Là encore, il ne s’agit que de supprimer quelques petits alinéas, mais des alinéas loin d’être anodins, comme le remarquait, à l’instant, notre collègue Vincent Delahaye !
Cet amendement vise à supprimer la prise en compte d’une catégorie de prétendus « revenus » que l’article 9 prévoit d’intégrer dans le calcul du plafonnement de l’ISF.
Il est déjà anormal de prendre en compte des revenus virtuels, comme les revenus capitalisés des contrats d’assurance-vie, dans le calcul du plafonnement, alors même que la valeur de rachat des bons ou des contrats de capitalisation est susceptible de baisser et que racheter ses parts signifie, dans les premières années, subir une fiscalité alourdie.

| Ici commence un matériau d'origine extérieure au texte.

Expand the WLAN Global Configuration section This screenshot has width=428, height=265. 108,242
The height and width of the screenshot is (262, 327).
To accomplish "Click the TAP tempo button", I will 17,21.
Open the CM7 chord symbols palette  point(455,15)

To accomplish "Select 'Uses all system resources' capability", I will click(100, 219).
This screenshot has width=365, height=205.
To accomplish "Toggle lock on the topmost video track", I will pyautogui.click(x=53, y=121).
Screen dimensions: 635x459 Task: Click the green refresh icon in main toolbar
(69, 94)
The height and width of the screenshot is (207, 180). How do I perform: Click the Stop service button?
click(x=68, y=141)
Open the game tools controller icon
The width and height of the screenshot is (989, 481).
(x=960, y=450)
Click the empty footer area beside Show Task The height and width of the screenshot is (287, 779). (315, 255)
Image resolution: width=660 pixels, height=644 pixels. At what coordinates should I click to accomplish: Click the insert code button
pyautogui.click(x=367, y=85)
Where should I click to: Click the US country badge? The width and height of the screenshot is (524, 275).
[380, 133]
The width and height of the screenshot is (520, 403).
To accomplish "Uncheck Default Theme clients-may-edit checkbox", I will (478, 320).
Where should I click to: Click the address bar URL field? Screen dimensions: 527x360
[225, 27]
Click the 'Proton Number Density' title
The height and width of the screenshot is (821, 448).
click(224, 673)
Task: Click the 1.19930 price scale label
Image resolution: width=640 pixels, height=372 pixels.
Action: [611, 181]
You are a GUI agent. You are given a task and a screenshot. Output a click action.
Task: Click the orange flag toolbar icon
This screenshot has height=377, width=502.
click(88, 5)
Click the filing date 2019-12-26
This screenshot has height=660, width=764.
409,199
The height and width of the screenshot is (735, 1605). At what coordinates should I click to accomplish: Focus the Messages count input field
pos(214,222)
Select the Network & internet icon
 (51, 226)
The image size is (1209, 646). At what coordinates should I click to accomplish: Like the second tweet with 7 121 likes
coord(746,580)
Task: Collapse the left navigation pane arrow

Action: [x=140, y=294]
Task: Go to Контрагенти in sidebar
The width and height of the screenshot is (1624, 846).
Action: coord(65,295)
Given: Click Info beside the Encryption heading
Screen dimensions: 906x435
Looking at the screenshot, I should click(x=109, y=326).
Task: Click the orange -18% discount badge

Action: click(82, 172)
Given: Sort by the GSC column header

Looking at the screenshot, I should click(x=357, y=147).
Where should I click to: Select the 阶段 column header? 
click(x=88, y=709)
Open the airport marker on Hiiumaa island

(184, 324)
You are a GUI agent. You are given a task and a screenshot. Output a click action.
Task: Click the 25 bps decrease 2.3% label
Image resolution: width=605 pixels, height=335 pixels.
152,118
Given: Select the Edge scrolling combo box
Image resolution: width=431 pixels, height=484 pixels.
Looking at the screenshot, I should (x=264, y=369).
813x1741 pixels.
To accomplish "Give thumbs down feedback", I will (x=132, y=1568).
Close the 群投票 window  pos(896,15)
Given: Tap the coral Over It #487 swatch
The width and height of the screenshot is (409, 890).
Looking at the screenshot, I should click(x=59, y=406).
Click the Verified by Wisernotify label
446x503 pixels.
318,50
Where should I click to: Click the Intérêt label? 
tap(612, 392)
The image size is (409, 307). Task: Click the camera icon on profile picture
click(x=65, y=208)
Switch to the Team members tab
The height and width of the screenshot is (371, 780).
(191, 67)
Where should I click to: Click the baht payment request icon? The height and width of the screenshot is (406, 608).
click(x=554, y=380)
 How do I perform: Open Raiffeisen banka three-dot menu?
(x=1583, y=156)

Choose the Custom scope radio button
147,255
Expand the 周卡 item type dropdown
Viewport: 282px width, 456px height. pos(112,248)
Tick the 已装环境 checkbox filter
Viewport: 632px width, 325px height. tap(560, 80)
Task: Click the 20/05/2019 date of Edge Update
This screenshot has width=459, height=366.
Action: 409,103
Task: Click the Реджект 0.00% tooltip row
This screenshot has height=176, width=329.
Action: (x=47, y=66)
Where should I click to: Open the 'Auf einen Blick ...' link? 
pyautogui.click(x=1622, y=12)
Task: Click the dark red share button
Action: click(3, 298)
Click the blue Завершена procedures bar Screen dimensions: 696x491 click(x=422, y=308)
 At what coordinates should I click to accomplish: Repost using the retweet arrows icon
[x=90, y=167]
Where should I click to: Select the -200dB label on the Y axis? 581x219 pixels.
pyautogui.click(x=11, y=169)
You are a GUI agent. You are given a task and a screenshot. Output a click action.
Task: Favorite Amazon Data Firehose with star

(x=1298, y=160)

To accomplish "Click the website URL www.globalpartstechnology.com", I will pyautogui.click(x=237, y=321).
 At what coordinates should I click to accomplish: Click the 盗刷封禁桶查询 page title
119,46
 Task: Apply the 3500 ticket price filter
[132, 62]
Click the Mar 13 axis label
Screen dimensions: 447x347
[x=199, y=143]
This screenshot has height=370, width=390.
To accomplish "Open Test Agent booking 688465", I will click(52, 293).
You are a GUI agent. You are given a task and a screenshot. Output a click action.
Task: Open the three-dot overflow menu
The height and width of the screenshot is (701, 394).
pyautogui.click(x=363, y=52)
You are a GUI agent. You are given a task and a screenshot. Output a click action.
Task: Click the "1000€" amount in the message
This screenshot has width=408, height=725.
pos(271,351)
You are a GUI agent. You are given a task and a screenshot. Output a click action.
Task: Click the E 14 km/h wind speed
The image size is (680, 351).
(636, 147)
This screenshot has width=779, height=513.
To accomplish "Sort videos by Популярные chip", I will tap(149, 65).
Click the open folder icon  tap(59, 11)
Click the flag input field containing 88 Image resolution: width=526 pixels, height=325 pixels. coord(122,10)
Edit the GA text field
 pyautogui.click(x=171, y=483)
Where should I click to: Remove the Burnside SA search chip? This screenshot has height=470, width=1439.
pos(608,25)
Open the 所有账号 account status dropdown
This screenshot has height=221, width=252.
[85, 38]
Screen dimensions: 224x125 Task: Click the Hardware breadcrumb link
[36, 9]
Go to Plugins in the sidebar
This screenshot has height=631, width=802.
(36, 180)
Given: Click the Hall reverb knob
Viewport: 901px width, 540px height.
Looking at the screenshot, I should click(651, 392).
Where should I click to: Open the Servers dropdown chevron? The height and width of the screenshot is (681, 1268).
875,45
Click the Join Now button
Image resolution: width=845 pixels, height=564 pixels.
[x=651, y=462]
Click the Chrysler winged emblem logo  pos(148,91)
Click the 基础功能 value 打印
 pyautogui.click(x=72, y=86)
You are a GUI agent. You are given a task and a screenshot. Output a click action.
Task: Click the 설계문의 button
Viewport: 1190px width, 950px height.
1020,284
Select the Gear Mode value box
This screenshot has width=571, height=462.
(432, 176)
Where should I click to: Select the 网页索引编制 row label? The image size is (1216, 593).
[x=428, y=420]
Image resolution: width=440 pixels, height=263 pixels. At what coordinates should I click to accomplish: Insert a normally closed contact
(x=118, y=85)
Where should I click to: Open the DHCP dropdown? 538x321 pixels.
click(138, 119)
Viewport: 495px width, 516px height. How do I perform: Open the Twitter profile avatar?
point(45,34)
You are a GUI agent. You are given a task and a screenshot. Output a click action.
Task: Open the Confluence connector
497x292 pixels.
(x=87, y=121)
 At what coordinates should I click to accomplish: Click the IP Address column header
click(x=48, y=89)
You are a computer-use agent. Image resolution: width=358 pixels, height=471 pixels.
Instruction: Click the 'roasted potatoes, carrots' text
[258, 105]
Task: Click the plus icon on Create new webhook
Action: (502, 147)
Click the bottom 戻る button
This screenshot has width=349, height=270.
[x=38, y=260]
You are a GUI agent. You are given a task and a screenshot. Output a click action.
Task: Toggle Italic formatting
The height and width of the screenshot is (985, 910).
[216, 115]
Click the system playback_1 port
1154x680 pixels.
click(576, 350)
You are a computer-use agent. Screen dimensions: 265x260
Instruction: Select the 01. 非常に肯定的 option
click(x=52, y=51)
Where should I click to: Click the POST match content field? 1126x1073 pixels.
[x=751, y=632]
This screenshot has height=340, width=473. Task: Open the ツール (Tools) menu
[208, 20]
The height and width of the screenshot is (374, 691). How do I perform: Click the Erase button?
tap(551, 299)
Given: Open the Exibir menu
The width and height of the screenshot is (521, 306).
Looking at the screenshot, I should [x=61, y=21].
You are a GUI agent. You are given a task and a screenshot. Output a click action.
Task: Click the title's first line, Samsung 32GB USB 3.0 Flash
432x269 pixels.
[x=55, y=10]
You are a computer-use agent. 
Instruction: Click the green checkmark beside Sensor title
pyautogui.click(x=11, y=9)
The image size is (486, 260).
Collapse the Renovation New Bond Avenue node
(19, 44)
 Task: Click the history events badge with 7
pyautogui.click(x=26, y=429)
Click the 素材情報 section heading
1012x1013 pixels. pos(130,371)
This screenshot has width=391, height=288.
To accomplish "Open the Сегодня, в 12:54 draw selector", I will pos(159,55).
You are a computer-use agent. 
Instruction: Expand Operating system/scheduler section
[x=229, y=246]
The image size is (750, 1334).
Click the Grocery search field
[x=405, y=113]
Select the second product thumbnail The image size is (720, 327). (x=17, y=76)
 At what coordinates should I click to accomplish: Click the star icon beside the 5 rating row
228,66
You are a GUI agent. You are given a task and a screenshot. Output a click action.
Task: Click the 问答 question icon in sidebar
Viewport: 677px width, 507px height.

Mais il est profondément choquant d’intégrer, dans ce calcul, des « revenus » que, dans d’assez nombreux cas, le contribuable n’aura pas la liberté de décider de percevoir ou non ! Tel est, par exemple, le cas du « bénéfice distribuable » d’une société holding. De fait, les critères proposés pour bénéficier de ce dernier – avoir détenu, avec son cercle familial élargi, plus de 25 % des droits dans les bénéfices à un moment quelconque des cinq dernières années – ne sont pas des critères de contrôle de la société.
En pratique, la mesure introduite par le Gouvernement concernera de très nombreux actionnaires minoritaires ne maîtrisant pas la décision de percevoir ou non le « bénéfice distribuable » !
Dès lors, on pourrait à bon droit s’interroger, rue de Montpensier...
À cet égard, on peut rappeler que, dans le commentaire de sa décision n° 2012-654 DC du 9 août dernier, le Conseil constitutionnel, évoquant l’ancien plafonnement dit « Rocard », a souligné que ce mécanisme « permettait de s’assurer que l’acquittement de l’ISF, ajouté à celui de l’impôt sur le revenu ainsi que des prélèvements sociaux, n’excédait pas une fraction du revenu disponible du contribuable ». « Disponible », monsieur le ministre… Or, dans de nombreux cas, le revenu distribuable des sociétés visées dans le mécanisme proposé ne sera précisément pas « disponible » pour le redevable. Le « nouveau plafonnement » n’offrira donc pas les mêmes garanties que l’ancien.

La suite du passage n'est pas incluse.